There has never been such a prolonged and frenzied hostility to any president from the political class as President Trump faced throughout his term, and next week, there will be an unusual political turning point as Trump’s enemies have a final parting with Trump-hate as a substitute for government and politics. The narrow victory of his enemies at the election will be countered by the abject failure of this insane attempt to impeach him. 

Trump did not incite the 300,000 followers whom he addressed in Washington on January 6 to do anything except “peacefully and patriotically to make (their) voices heard” by the Congress. No one was attempting an insurrection, even the hooligans who led the assault and vandalism. 

In attempting to remove the ex-president from an office he does not hold for incitements he did not make to an insurrection that was not attempted, Trump’s enemies confess to an obsessive irrationality. They are unable to emancipate themselves from their hatred of the former president and to execute the razor-thin mandate to govern they have been given.    

The system is working because it has ended the intolerable level of anger and accusation that afflicted American politics, but it has not yet determined whether Trump or his opponents are the ultimate winners. The fiasco of the impending impeachment will emphasize the durability of Trump’s popularity. In order to defeat Trump once and for all, the Democrats are going to have to govern successfully. 

It is generally agreed that President Biden got off to a good start fluently delivering a placatory inaugural message of unity.

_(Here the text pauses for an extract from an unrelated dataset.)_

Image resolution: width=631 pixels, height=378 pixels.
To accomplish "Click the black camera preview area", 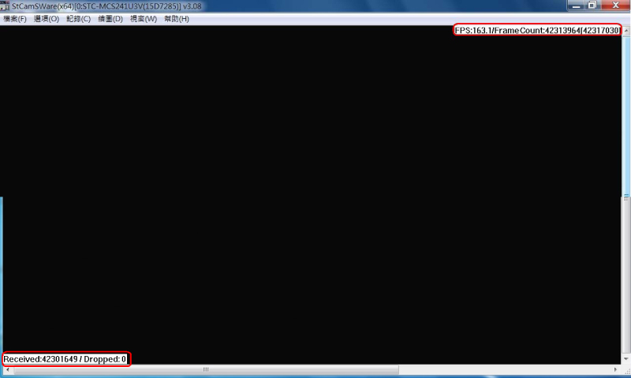I will pyautogui.click(x=308, y=197).
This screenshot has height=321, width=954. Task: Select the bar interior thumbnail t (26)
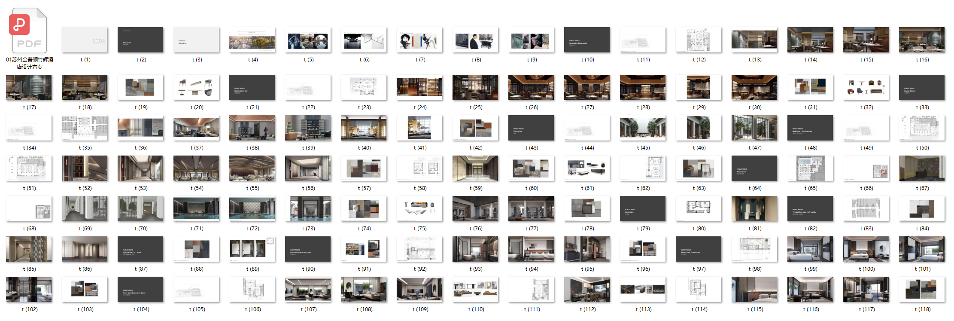pyautogui.click(x=531, y=87)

This effectively addresses the national desire for reduced temperatures and noise levels, though it remains to be seen how he will satisfy the jangling aspirations of the several chief components of the Democratic coalition. 

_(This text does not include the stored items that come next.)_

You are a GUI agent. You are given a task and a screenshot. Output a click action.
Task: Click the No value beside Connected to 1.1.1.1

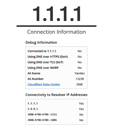(80, 51)
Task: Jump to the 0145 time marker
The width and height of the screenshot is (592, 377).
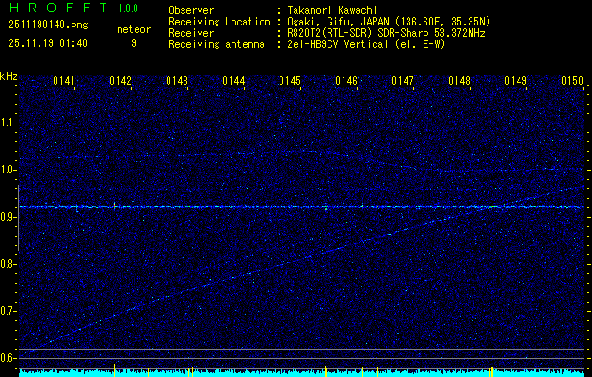Action: (x=290, y=82)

The aggressive green policies and especially the cancellation of the Keystone XL pipeline, please the far Left that, as Senator Bernie Sanders says, is 35 to 40 percent of the Democrats. But such efforts offend the traditional labor Democrats and lower and middle-income groups generally who do not want their energy prices increased and who dislike needless unemployment. 

Bailing out Planned Parenthood, subsidizing foreign abortions, and liberalizing abortion in the United States all please the Sanders Left, but these policies displease the large number of Democrats among 77 percent of Americans who do not favor unregulated abortion, (including a substantial majority of the nearly 50 million practicing Roman Catholics, conspicuously including the president himself). Almost all major issues produce and exploit the same divisions within the Democrats and it is not clear how the president proposes to keep his party united, since the Trump bogeyman won’t do it anymore. 

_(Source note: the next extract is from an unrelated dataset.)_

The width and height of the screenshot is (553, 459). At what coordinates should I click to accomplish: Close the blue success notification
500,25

The Republicans are divided as well, between the Trump followers and the old NeverTrumpers—the McCRomBushes—who liked the slow post-Reagan drift to the Left, alternating control of the White House and the Congress but with the political class in Washington unshakably Democratic. 

After the recent election, some NeverTrumpers danced with the advocates of “Trumpism without Trump,” but they all beseeched Trump to do everything he could to save the two Georgia Senate seats in the special elections of January 5. They were happy to be rid of Trump but wanted him to spare them a Democratic-led Senate. This meant Trump had to stop complaining about a stolen election. He chose to continue his denunciation of the presidential election results, and is presumably consolable that the Republicans who betrayed him will not be able to cling to his coattails while stabbing him in the back. 

Now the country will undergo the formative experience of learning how destructive to their concept of America the Sanders program will be—or obliging Joe Biden to amputate the left-wing of his party and cooperate with congressional Republicans. The Democrats and their almost totalitarian allies in the media have been slinging mud for the last five years. Now they will have to show whether they can govern or not. More than 80 percent of Americans disrespect the Congress and distrust the media. But the system is still working.